RECORDS START

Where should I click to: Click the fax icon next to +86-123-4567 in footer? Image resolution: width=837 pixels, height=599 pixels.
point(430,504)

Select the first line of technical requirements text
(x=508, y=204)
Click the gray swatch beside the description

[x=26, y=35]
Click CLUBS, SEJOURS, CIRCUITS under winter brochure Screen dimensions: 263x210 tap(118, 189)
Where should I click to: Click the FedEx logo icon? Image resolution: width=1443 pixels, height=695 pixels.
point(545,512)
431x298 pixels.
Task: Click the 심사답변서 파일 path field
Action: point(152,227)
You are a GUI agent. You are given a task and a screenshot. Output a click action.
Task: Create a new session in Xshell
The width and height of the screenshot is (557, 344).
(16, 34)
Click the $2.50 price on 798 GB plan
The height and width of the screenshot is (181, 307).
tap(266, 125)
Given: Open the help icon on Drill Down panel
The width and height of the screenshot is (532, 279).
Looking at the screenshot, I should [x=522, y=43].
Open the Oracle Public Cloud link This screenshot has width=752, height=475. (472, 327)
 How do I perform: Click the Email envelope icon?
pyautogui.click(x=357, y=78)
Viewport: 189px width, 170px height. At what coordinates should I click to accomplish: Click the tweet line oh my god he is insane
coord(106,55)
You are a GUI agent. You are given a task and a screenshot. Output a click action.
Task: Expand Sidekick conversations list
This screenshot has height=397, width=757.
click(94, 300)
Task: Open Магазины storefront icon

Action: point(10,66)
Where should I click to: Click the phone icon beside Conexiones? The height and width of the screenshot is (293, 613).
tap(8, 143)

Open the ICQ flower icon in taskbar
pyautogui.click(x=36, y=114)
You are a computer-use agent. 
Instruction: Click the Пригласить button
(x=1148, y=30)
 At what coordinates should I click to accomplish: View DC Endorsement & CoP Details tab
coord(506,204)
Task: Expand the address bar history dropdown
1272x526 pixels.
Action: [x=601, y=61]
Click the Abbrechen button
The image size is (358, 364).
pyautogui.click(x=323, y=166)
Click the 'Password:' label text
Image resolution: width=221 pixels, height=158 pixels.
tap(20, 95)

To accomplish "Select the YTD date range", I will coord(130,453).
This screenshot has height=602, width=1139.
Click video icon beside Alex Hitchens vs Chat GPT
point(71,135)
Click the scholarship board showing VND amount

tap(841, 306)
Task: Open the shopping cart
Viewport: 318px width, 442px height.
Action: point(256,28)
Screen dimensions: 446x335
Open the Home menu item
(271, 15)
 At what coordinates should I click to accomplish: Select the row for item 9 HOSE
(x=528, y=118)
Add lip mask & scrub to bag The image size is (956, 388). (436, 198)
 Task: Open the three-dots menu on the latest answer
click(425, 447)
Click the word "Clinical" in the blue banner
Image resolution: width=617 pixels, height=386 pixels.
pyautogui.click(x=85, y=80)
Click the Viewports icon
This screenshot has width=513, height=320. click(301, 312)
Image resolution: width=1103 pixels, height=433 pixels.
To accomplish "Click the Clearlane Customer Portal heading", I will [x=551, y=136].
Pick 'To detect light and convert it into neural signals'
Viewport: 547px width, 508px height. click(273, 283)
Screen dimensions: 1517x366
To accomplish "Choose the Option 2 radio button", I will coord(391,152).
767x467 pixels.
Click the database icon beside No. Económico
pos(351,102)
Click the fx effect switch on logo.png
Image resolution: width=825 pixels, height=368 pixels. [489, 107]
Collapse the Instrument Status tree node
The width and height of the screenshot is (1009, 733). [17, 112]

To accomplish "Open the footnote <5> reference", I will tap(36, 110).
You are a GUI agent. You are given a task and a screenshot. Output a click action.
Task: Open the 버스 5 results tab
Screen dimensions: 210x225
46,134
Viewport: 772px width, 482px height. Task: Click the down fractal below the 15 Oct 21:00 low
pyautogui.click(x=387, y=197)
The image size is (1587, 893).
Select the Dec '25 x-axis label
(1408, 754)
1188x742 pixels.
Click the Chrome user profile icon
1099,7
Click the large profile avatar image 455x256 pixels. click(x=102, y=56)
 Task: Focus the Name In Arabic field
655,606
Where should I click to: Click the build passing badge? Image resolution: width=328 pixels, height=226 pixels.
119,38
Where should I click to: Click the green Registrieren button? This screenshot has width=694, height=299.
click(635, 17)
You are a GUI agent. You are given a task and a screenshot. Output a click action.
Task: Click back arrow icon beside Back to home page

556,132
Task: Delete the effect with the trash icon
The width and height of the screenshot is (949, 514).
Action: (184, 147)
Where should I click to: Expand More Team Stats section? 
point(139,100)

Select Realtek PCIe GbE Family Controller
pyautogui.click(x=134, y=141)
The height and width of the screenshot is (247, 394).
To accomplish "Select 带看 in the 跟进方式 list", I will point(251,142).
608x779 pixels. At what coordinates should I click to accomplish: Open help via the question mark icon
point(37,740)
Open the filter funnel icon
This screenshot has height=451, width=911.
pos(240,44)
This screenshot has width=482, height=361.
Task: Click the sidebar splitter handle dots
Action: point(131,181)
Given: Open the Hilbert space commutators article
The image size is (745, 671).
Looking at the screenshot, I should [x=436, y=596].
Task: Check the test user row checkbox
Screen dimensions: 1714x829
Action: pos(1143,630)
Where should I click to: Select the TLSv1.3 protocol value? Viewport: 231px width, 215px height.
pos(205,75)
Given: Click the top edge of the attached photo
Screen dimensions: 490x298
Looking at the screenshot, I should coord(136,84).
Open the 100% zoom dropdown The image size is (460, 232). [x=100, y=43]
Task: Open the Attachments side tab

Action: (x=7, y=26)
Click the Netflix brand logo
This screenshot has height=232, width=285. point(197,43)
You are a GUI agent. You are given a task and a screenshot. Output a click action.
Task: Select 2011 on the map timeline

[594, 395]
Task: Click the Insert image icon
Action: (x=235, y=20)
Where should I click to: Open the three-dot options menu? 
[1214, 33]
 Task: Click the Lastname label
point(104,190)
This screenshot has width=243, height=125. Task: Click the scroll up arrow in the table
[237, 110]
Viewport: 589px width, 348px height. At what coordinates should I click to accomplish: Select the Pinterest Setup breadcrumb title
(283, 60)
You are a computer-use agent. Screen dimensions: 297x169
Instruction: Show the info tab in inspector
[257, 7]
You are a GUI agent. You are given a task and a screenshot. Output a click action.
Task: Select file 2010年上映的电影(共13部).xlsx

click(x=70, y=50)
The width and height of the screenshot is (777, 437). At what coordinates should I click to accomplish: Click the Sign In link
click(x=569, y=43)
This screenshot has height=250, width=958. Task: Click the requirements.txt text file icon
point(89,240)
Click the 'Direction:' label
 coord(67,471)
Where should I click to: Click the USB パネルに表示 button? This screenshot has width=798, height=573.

RECORDS END

• **ACTION ITEM**
Reproduce exactly the first line of the listing and every line after it, through the one containing "Open the Oracle". Nothing else belongs in the output.

• **WRITTEN ANSWER**
Where should I click to: Click the fax icon next to +86-123-4567 in footer? Image resolution: width=837 pixels, height=599 pixels.
point(430,504)

Select the first line of technical requirements text
(x=508, y=204)
Click the gray swatch beside the description

[x=26, y=35]
Click CLUBS, SEJOURS, CIRCUITS under winter brochure Screen dimensions: 263x210 tap(118, 189)
Where should I click to: Click the FedEx logo icon? Image resolution: width=1443 pixels, height=695 pixels.
point(545,512)
431x298 pixels.
Task: Click the 심사답변서 파일 path field
Action: point(152,227)
You are a GUI agent. You are given a task and a screenshot. Output a click action.
Task: Create a new session in Xshell
The width and height of the screenshot is (557, 344).
(16, 34)
Click the $2.50 price on 798 GB plan
The height and width of the screenshot is (181, 307).
tap(266, 125)
Given: Open the help icon on Drill Down panel
The width and height of the screenshot is (532, 279).
Looking at the screenshot, I should [x=522, y=43].
Open the Oracle Public Cloud link This screenshot has width=752, height=475. (472, 327)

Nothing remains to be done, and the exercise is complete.